Tu trouveras un article sur l'utilisation de Chicken ICI


----------



## skywalkerbru (25 Septembre 2008)

merci pour le lien ca a l'air assez simple en effet, mais dans l'explicatif on parle de connection a distance via un server. Mais dans mon cas se serait pour travailler de ma machines chez moi avec simple connection internet a mon portable lui aussi connecté a internet via wifi. Y a t'il d'autres parametre a regler sur l'ordi pricipale ainsi que sur le portable...?


----------



## skywalkerbru (25 Septembre 2008)

autre question stupide, oui je sais je suis creatif et non informaticien LOL

oui puis-je trouver l'adresse IP de mon portable....?


----------



## Bonfire (25 Septembre 2008)

Tu peux effectivement faire du VNC à l'intérieur de ton réseau, dans ce cas l'adresse ip de l'ordi est celle donnée par ton routeur wifi (dans le cas du tuto 192.168.1.XXX).
Le XXX étant le numéro alloué à l'ordinateur, il faut que tu le vérifies dans les paramètres de ton routeur (la boîte Wifi).

Pour trouver l'adresse ip je pense (suis pas sur Mac là) qu'il suffit de se rendre dans le menu pomme- +d'infos-réseau.
Si non en terminal il y a une commande mais là alzheimer me rattrape ... faut chercher sur le net.


----------



## melaure (25 Septembre 2008)

Le problème de Chicken of the VNC, c'est qu'il ne gère pas les clavier azerty. C'est donc un peu embêtant parfois.
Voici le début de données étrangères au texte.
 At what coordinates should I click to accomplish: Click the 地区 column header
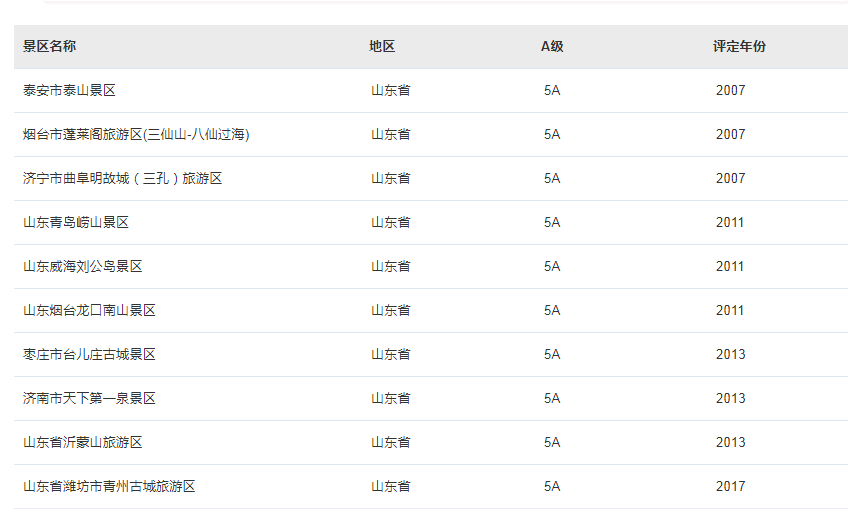(382, 47)
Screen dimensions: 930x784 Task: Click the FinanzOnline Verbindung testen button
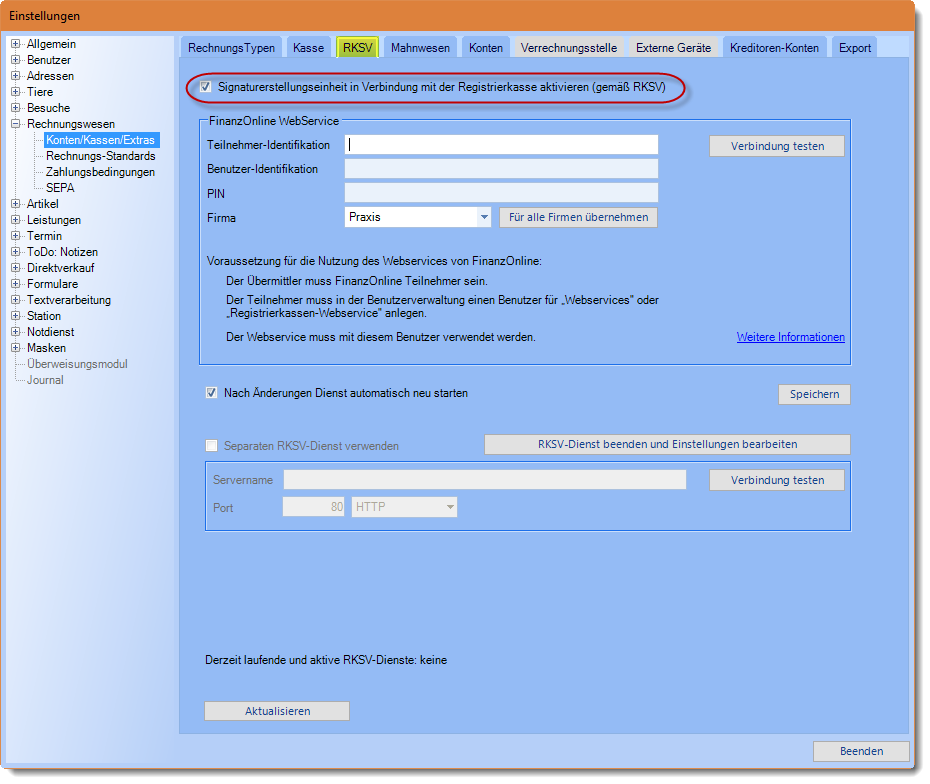coord(777,146)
Je ne l'utilise plus et je l'ai remplaçé par JollyfastVNC


----------



## jp16 (13 Janvier 2009)

Bonsoir , 

Pour ma par j ai beau y entrer l adresse de mon mac distant ou j ai bien tout paramétrer suivant un tuto au pied de la lettre rien n y fait 

par contre niveau port il choisi tout seul le 5900 e si je veux en changer en entrant mon adresse ip + un numero de port il ne cherche même pas quoique ce soit et m indique que c est pas possible ?? 
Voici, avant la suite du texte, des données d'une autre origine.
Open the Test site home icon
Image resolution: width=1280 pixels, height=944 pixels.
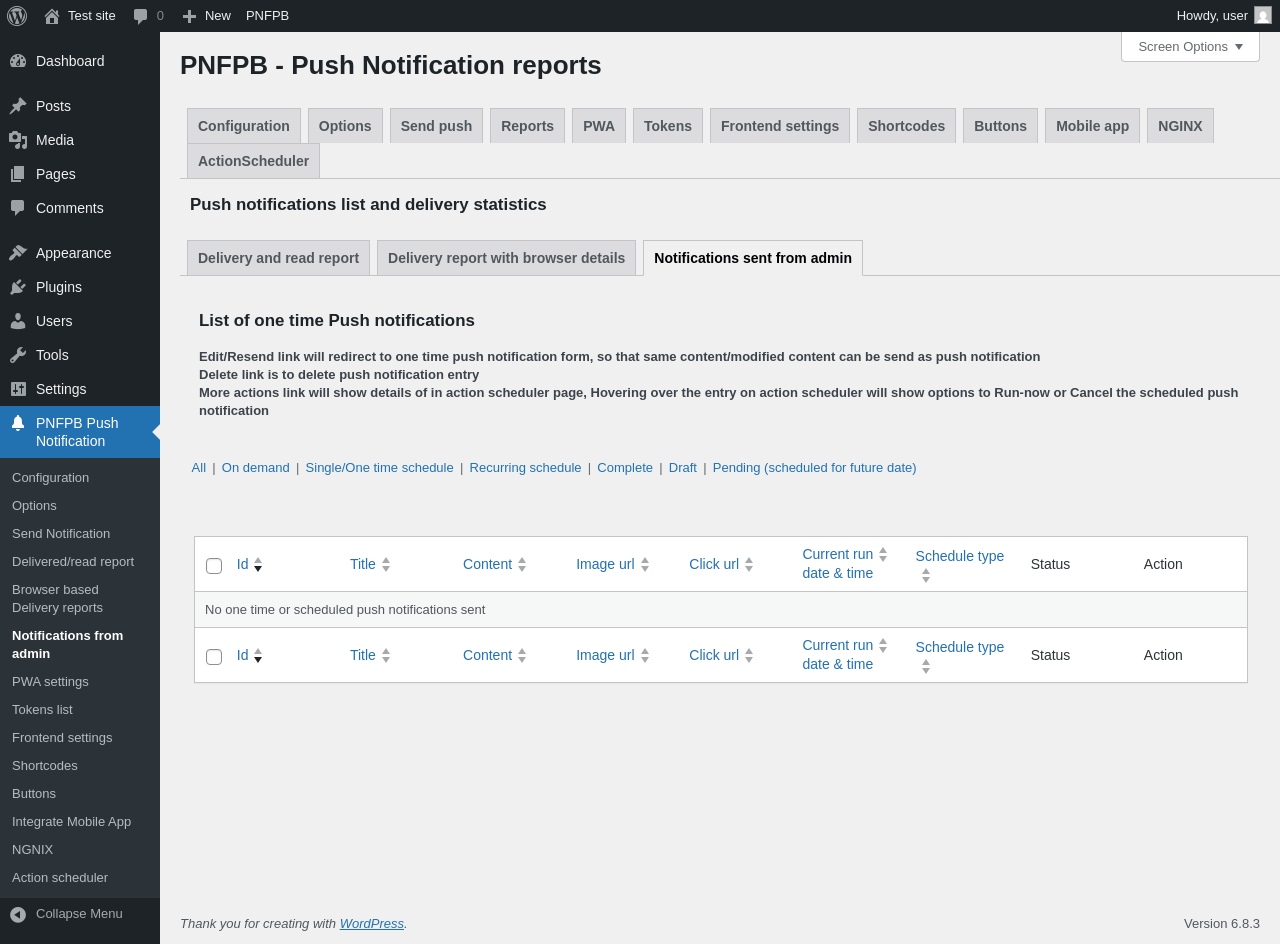click(52, 16)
Novice dans ce genre de soft je voius remercie de votre aide


----------



## jp16 (13 Janvier 2009)

Petite précision j ai trop bu d herbe de bison (comprendra qui pourra .. ) 

Connexion time out 

Et jolly fast ne marche pas non plus 

Donc problème de configuration 

Je ne pense pas que ca vienne du Imac alu 2,66 (10.5.et quelques ) distant mais plutot du emac G4 800 (10.4.11)

Peut est parce qu ici je passe par un switch et la live box du voisin ? (a parametrer peut etre ?? )

Merci a tous


----------



## jp16 (13 Janvier 2009)

Tien certainement le problème 

Je viens de lire qu il fallait ouvrir le port NAT de la freebox ce que je n ai pas fait 
 ( je relirai le tuto mais je crois que ce n etait pas marque .. )
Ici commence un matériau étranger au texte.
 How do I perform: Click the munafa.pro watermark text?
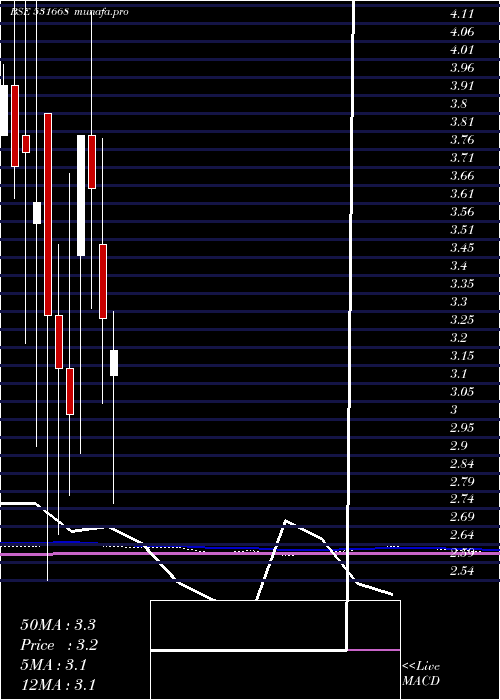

J essayrai de voir comment on fait ca demain



Bon, il n'est jamais trop tard pour bien faire : le contrôle à distance d'un ordi passant nécessairement par le réseau (internet ou intranet, peu importe), la place de ce topic est dans "Internet et réseau" !


----------



## Old Timer (14 Janvier 2009)

Bonjour, ça dépend de ce que tu veux faire, mais tu peux facilement contrôler à distance avec logmein


----------



## Invité (14 Janvier 2009)

Pour Chicken, si c'est paramétré correctement et si on coche "utiliser Bonjour" dans le menu "Chicken of VNC", les ordis connectés sur le même réseau apparaissent automatiquement, voir ci-dessous :







Il faut aussi penser à ouvrir le port nécessaire dans le coupe feu du Mac. Chez moi c'est le port 5500.

Pour l'histoire du clavier, il suffit ( :rateau: ) de mettre son propre clavier en "Américain" dans la barre de menu, et ça le fait !


----------



## jp16 (15 Janvier 2009)

Non justement ce ne sont pas du tout les mêmes réseaux et c est la ou ca se complique .... un peu :lol:


----------